Monthly Archives: December 2023

Phil 12.6.2023

Had a thought about terminology, which is probably worth a blog post. LLMs don’t “reason over” data. The prompt “navigates” over it’s previous tokens, under the influence of the model. The analogy is more like how a cell can chase a chemical gradient in a complex environment than how an intelligent being thinks. It’s like Simon’s Ant, MKII.

GPT Agents

  • Fixed a typo in ContextText that was found by one of the subjects. We’re at 47!

SBIRS

  • MORS ETF. My talk is today!
  • Learned about Mistral, which has a nice, small model that might be a nice demo for the MitM email manipulation. It’s on Huggingface, of course

Phil 12.5.2023

How Much Do Americans Trust the Media?

GPT Agents

  • Responses are accumulating! Tonight I’ll send out the follow-up email to dead registrations

SBIRs

  • MORS Emerging Techniques Forum
  • Sprint demos and planning yesterday.
  • Dr. Kalev Leetaru gave the keynote. In a follow up discussion, he described cases where RAG-based summaries would still get things wrong, as in the case of the Chinese balloon, where the models was pulled towards more sophisticated technology, or in the case of translations about Ukraine, where the response to the question “who has provided the most weapons to Ukraine?” the answer was Russia, which could have been the misattribution of arms being used in an attack for being provided for defense.

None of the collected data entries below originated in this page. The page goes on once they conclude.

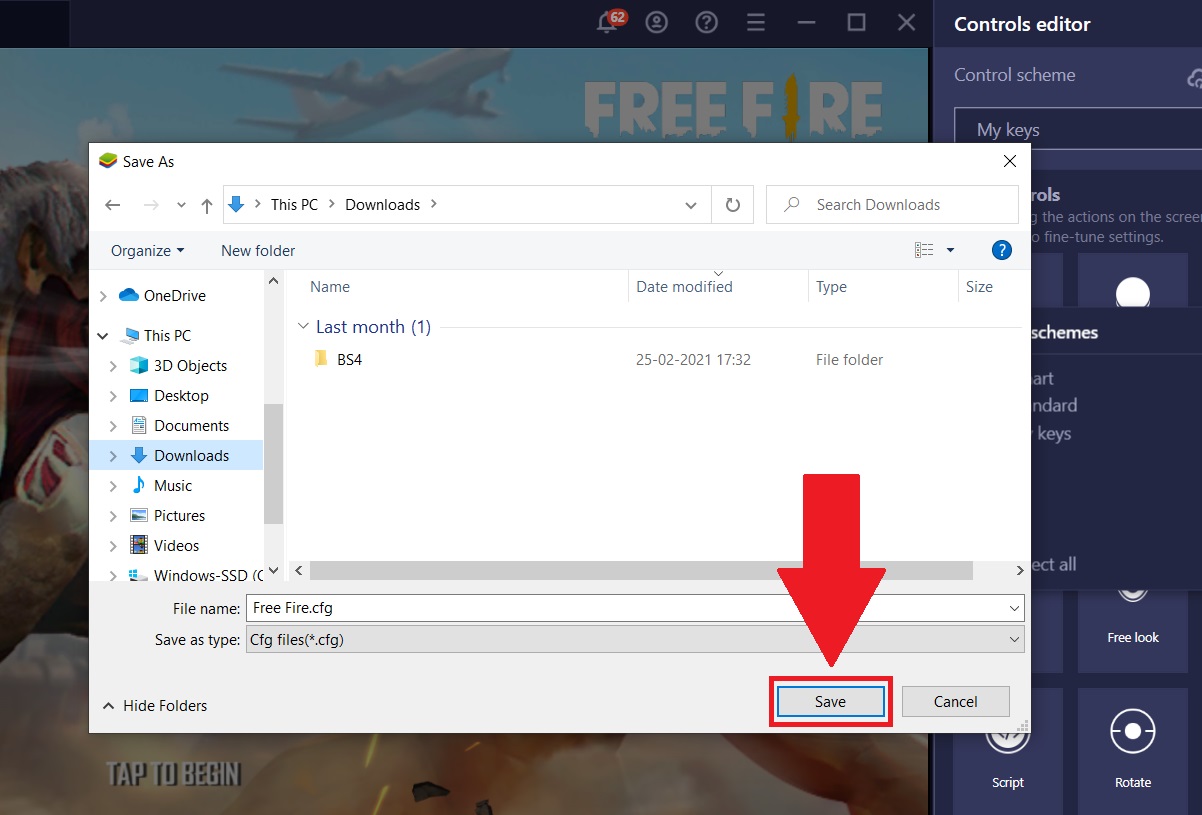Expand OneDrive in the navigation pane

[x=102, y=295]
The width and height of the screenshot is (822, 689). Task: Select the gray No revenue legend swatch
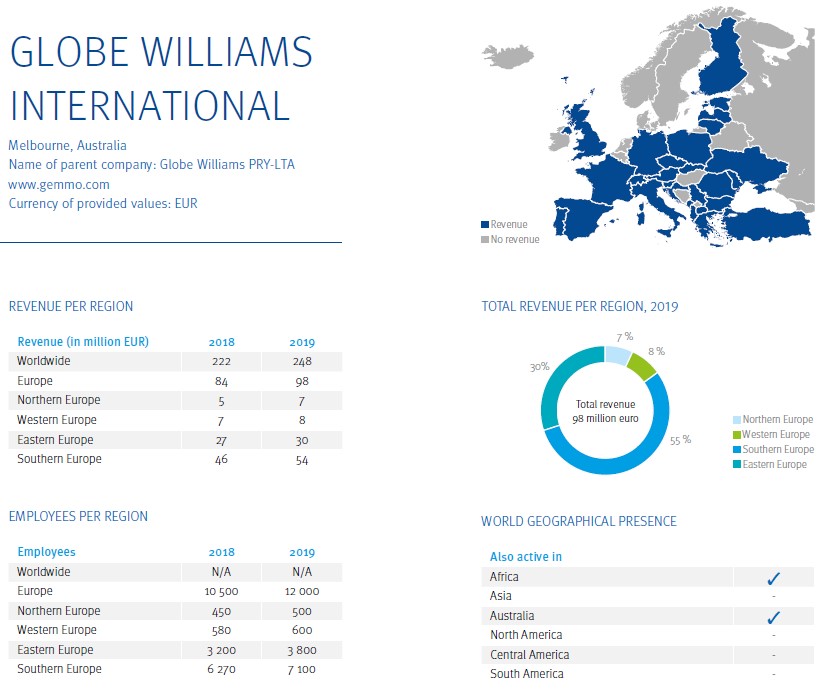coord(485,240)
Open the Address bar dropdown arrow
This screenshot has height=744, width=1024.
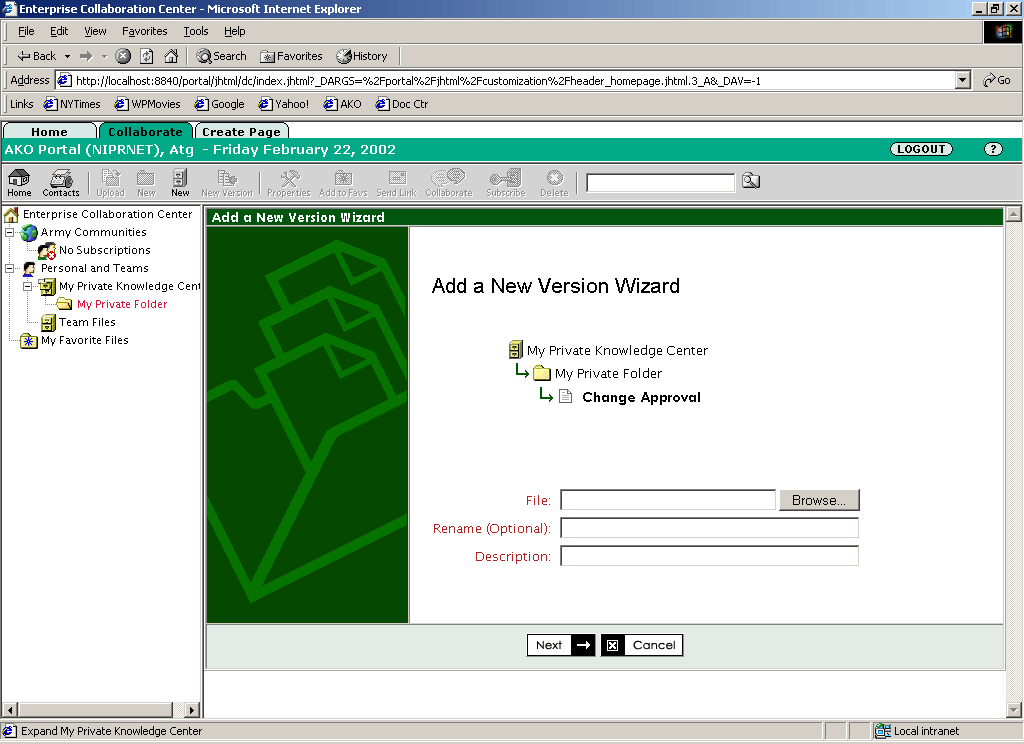click(962, 80)
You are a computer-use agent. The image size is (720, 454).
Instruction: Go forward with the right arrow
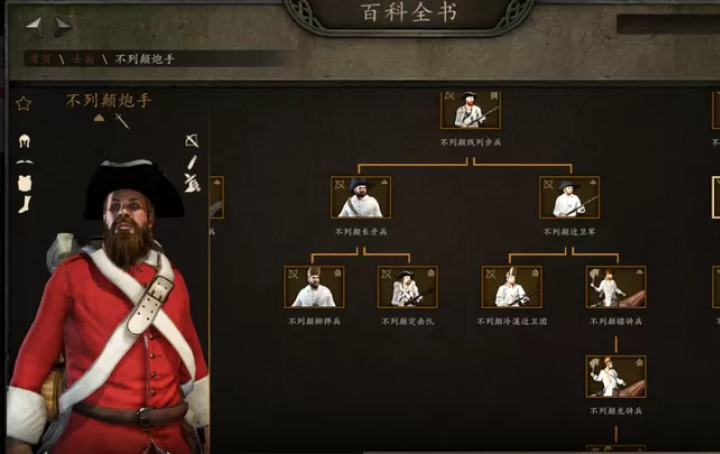[x=63, y=27]
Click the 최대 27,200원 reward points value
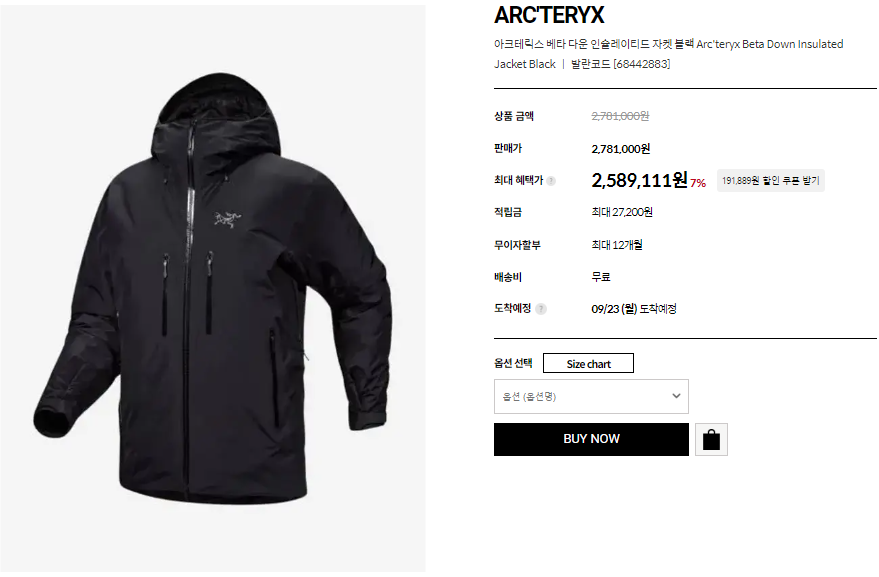Viewport: 879px width, 577px height. pos(622,212)
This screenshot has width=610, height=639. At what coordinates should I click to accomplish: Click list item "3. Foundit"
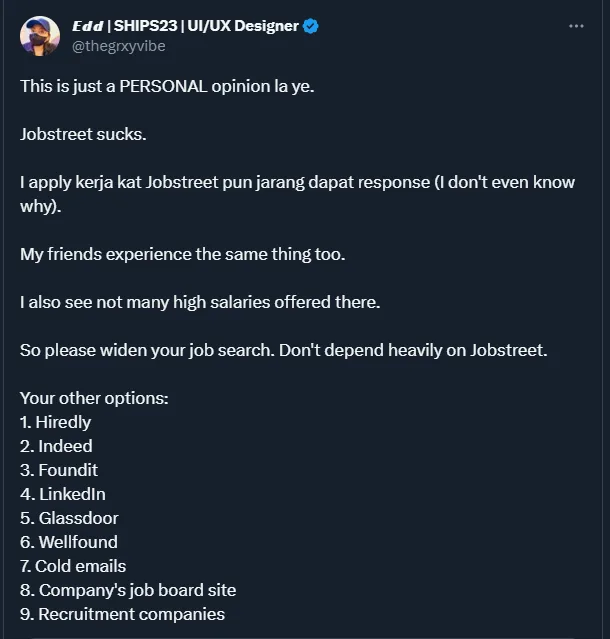pyautogui.click(x=59, y=470)
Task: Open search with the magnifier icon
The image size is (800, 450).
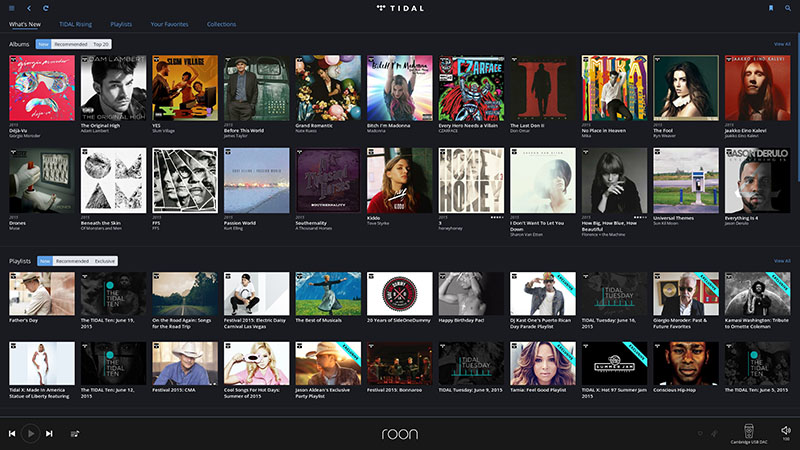Action: pos(788,8)
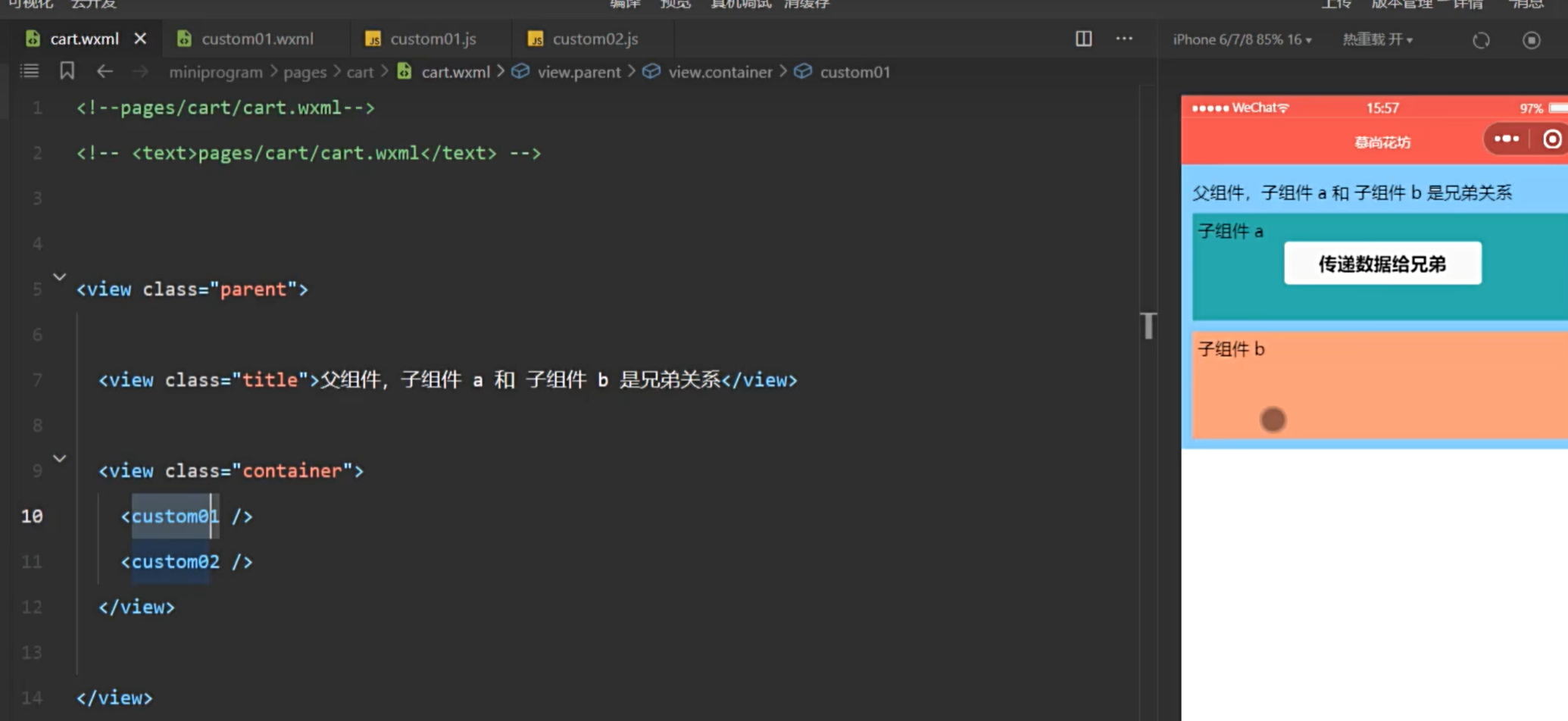1568x721 pixels.
Task: Click the editor scrollbar thumb
Action: click(x=1148, y=326)
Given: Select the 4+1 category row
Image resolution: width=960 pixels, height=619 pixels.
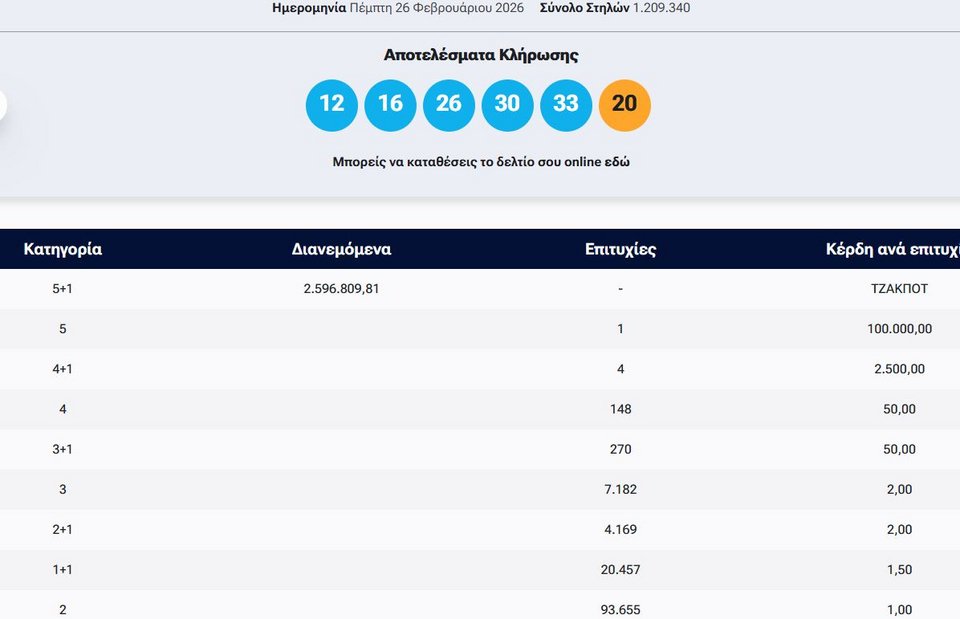Looking at the screenshot, I should [x=62, y=369].
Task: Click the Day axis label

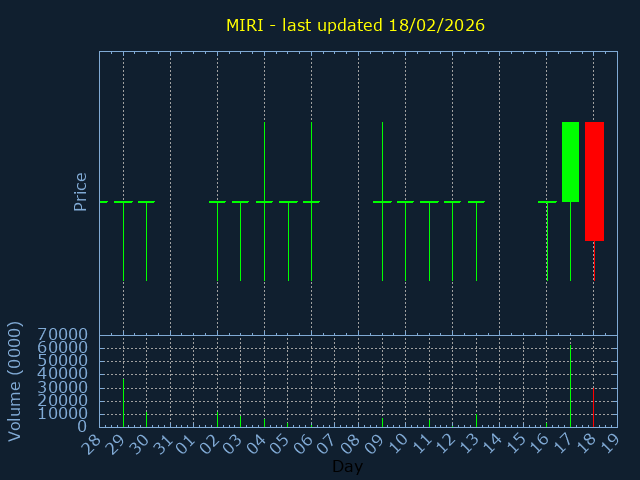Action: pyautogui.click(x=347, y=466)

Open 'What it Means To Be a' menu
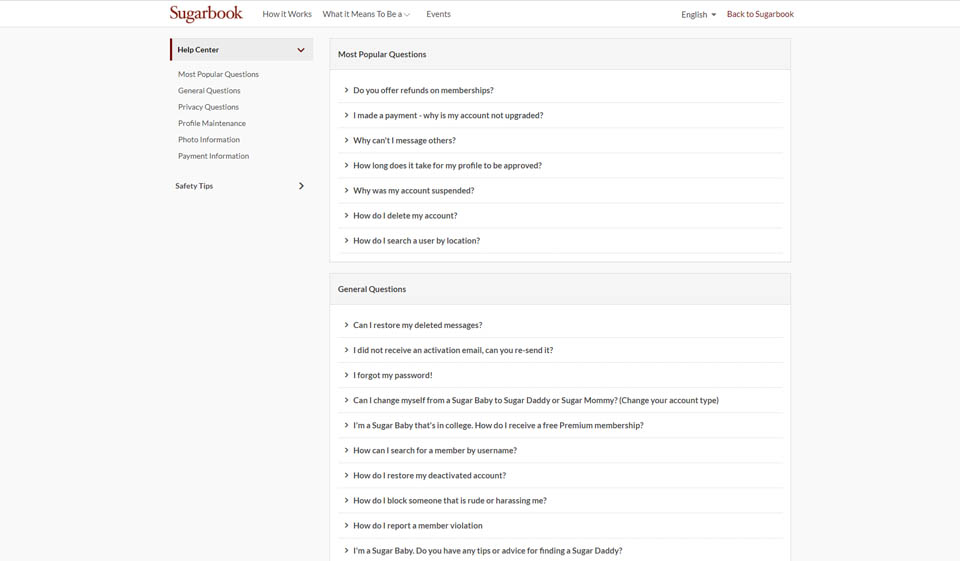point(366,14)
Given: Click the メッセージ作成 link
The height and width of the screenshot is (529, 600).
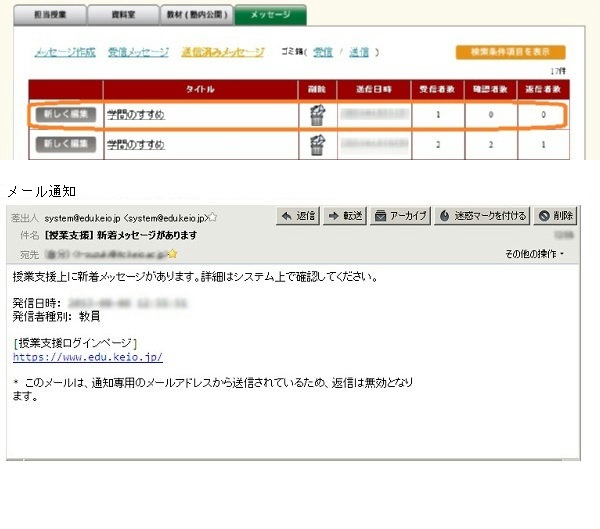Looking at the screenshot, I should 66,52.
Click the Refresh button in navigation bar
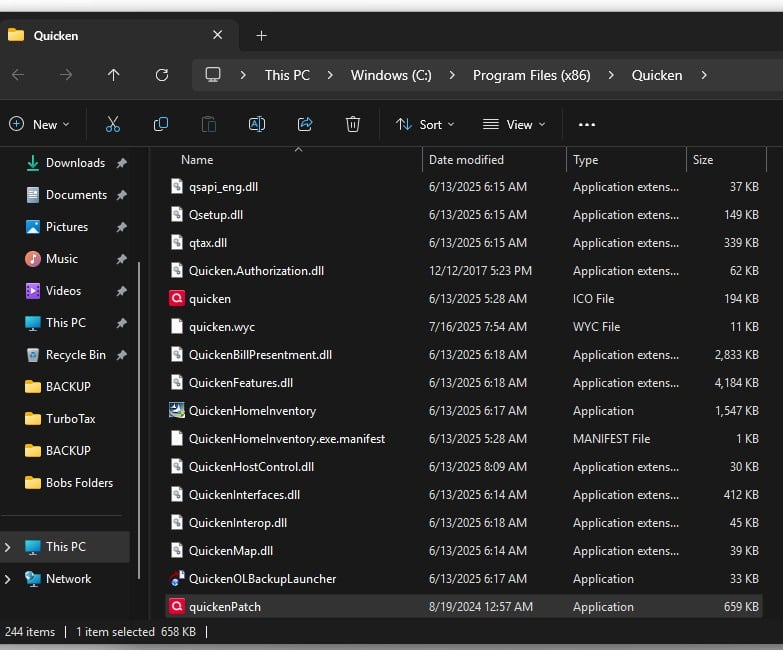 pos(162,75)
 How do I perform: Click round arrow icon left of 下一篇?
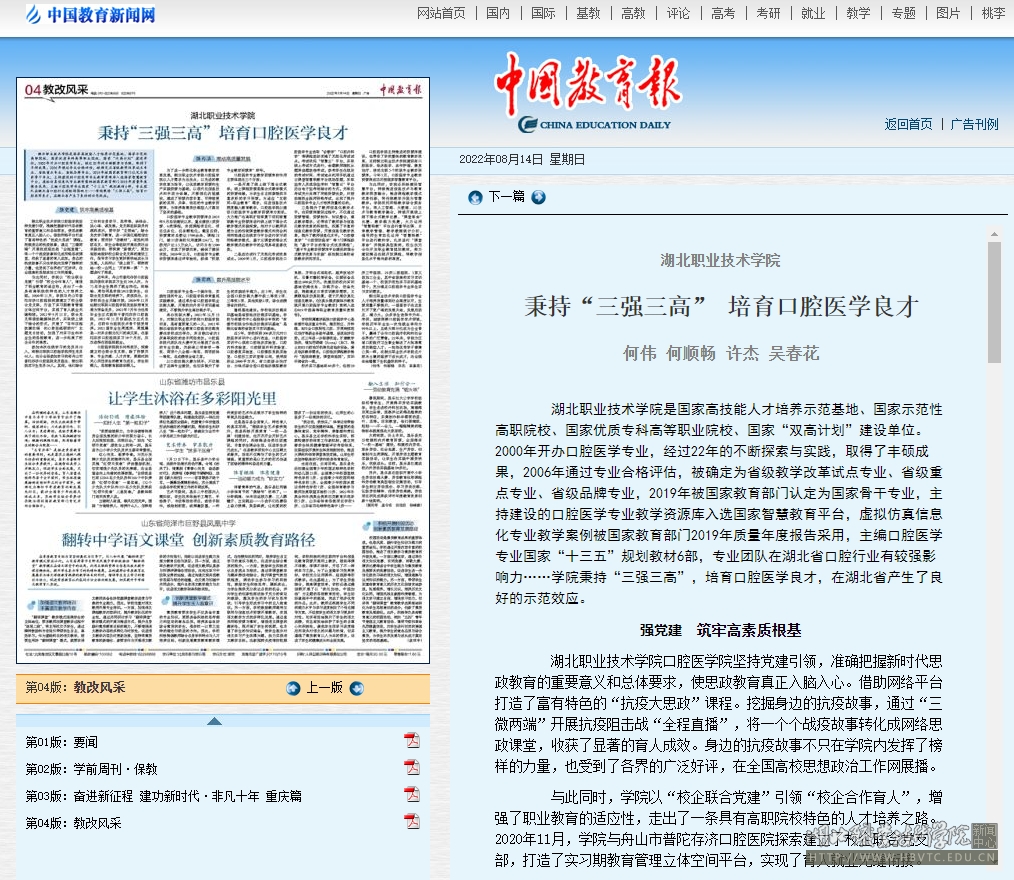(x=475, y=197)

Also, the model can get hun up on the term “cases” in the medical domain.
  • Pinged @lmcinnes@mastodon.social – a response would be nice, though not expected. The type of mathematician I’d like to find though.

Phil 12.4.2023

SBIRs

  • Got the slides off and the status report completed. Need to send the Q7 report to Lauren.
  • 9:00 Sprint demos
  • 2:00 MDA meeting
  • 3:00 Sprint planning

GPT Agents

  • Getting some traction with UMD participants. We’re over the 30 person lower limit – 38 as of today!
  • And more! I reworked the display so it shows only participants who competed the survey:

Phil 12.1.2023

Tasks

  • Call to see if I can drop the bike off – done
  • Shopping – done
  • Drain cleaner – done
  • 2:00 meeting with Deepan – done
  • Track shorts

Future Lens: Anticipating Subsequent Tokens from a Single Hidden State

  • We conjecture that hidden state vectors corresponding to individual input tokens encode information sufficient to accurately predict several tokens ahead. More concretely, in this paper we ask: Given a hidden (internal) representation of a single token at position t in an input, can we reliably anticipate the tokens that will appear at positions ≥t+2? To test this, we measure linear approximation and causal intervention methods in GPT-J-6B to evaluate the degree to which individual hidden states in the network contain signal rich enough to predict future hidden states and, ultimately, token outputs. We find that, at some layers, we can approximate a model’s output with more than 48% accuracy with respect to its prediction of subsequent tokens through a single hidden state. Finally we present a “Future Lens” visualization that uses these methods to create a new view of transformer states.
  • This looks like a good paper to extend the NNM work. They are looking at activations in different layers and using them to work out a trajectory. Need to dig into further.